▸ Extract provided:
## begin

Understanding Double DQN

In a standard DQN, the same network is used for both selecting and evaluating actions. This can lead to overoptimistic value estimates. Double DQN addresses this by using two separate networks.

  • Online Network: Used to select actions.
  • Target Network: Used to evaluate the selected actions

By decoupling these roles, Double DQN reduces overestimation and stabilizes training.

Implementing Double DQN in PyTorch

Basic Installation

!pip install gym==0.25.2
!pip install swig
!pip install gym[box2d]

Import

import os
import gym
import torch
import random
import copy
from collections import deque
from torch.autograd import Variable
import numpy as np
import matplotlib.pyplot as plt

DQN Class

The ‘DQN’ class encapsulates the functionality of a Deep Q-Network, including the network architecture, prediction, updating, replay and target network management.

‘__init__’ Method

def __init__(self, n_state, n_action, n_hidden=50, lr=0.05, device='cpu'):
    self.device = device
    self.criterion = torch.nn.MSELoss()
    self.model = torch.nn.Sequential(
        torch.nn.Linear(n_state, n_hidden),
        torch.nn.ReLU(),
        torch.nn.Linear(n_hidden, n_hidden),
        torch.nn.ReLU(),
        torch.nn.Linear(n_hidden, n_hidden),
        torch.nn.ReLU(),
        torch.nn.Linear(n_hidden, n_action)
    ).to(self.device)

    self.model_target = copy.deepcopy(self.model).to(self.device)
    self.optimizer = torch.optim.Adam(self.model.parameters(), lr)
  • Parameters:
    • ‘n_state’: The number of state inputs (dimensionality of the state space).
    • ‘n_action’: The number of possible actions.
    • ‘n_hidden’: The number of hidden units in the hidden layers.
    • ‘lr’: Learning rate for the optimizer.
    • ‘device’: The device to run the model on (‘cpu‘ or ‘cuda‘)
  • Attributes:
    • ‘device’: Device to run the model (‘cpu’ or ‘cuda’).
    • ‘criterion’: Loss function (Mean Squared Error Loss).
    • ‘model’: The main Q-network.
    • ‘model_target’: The target Q-network (a copy of main network).
    • ‘optimizer’: Optimizer for the main network (Adam)

‘update’ Method

def update(self, s, y):
    s = np.array(s)
    y_pred = self.model(torch.Tensor(s).to(self.device))
    loss = self.criterion(y_pred, Variable(torch.Tensor(np.array(y)).to(self.device)))
    self.optimizer.zero_grad()
    loss.backward()
    self.optimizer.step()
  • Parameters:
    • ‘s’: Batch of states.
    • ‘y’: Corresponding target Q-values.
  • Functionality:
    • Converts states and targets to tensors.
    • Predicts Q-values using the current network.
    • Computes the loss between predicted and target Q-values.
    • Performs backpropagation and updates the network weights.

‘predict’ Method

def predict(self, s):
    with torch.no_grad():
        return self.model(torch.Tensor(np.array(s)).to(self.device))
  • Parameters:
    • ‘s’: States(s) for which to predict Q-values.
  • Functionality:
    • Predicts Q-values using the current network without updating the weights (no gradient calculation).

‘target_predict’ Method

def target_predict(self, s):
    with torch.no_grad():
        return self.model_target(torch.Tensor(np.array(s)).to(self.device))
  • Parameters:
    • ‘s’: State(s) for which to predict Q-values.
  • Functionality:
    • Predicts Q-values using the target network without updating the weights (no gradient calculation).

## end

▸ Entries for locating text and elements:
## begin

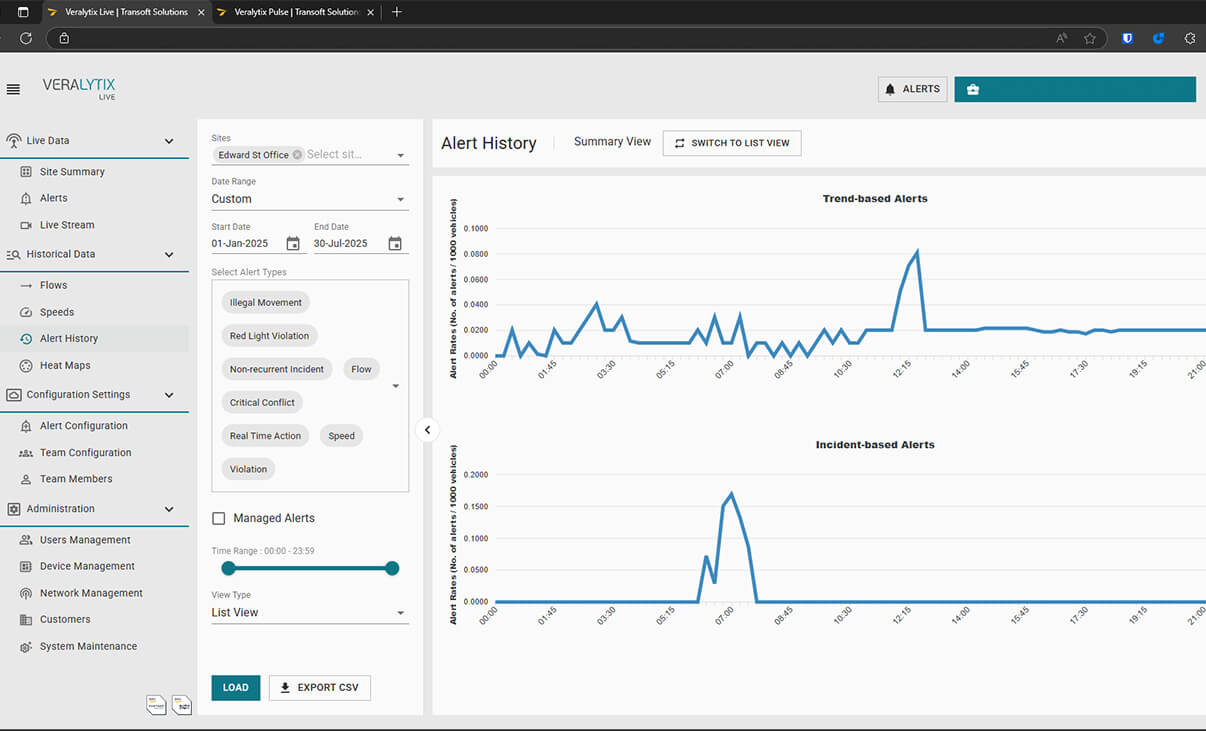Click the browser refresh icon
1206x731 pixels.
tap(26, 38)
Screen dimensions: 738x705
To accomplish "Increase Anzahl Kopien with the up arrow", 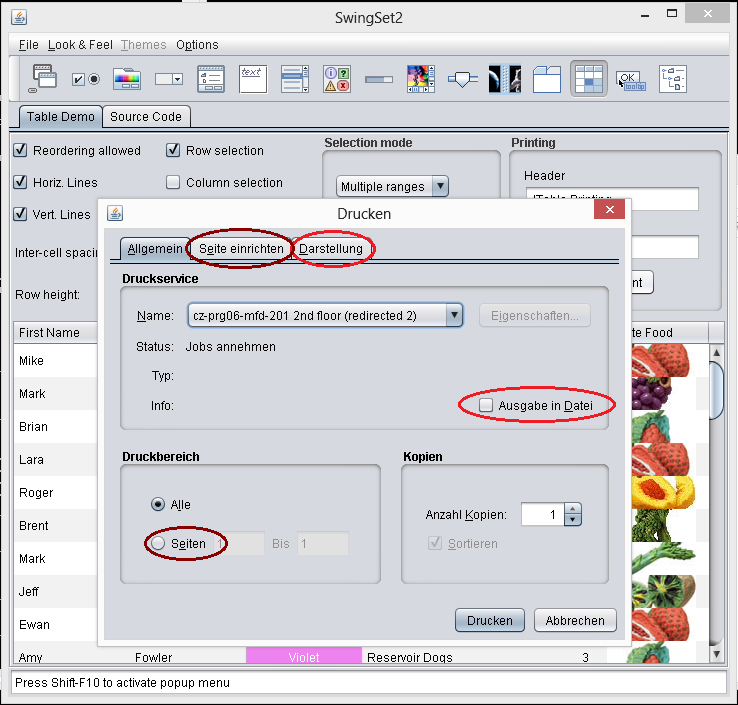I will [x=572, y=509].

## end

▸ Set tasks:
a) Answer these questions from the Double DQN text:
(i) Which network is used to select actions?
(ii) What default learning rate does the `__init__` method set?
(iii) Which loss function is assigned to the `criterion` attribute?
b) Reproduce, word for word, the stretch of the Double DQN text from "self.optimizer.zero_grad()" through "the current network.".
c) State whether each statement agrees with the Double DQN text. Support each answer with the deciding words quoted exactly.
(i) The target network is used to select actions.
(ii) The optimizer for the main network is Adam.
(iii) The `predict` method performs gradient calculation.
Rely on the Double DQN text alone.

▸ Answers provided:
a)
(i) The online network.
(ii) 0.05.
(iii) Mean Squared Error Loss.

b)
self.optimizer.zero_grad()
    loss.backward()
    self.optimizer.step()
  • Parameters:
    • ‘s’: Batch of states.
    • ‘y’: Corresponding target Q-values.
  • Functionality:
    • Converts states and targets to tensors.
    • Predicts Q-values using the current network.

c)
(i) No: "Target Network: Used to evaluate the selected actions"
(ii) Yes: "‘optimizer’: Optimizer for the main network (Adam)"
(iii) No: "without updating the weights (no gradient calculation)"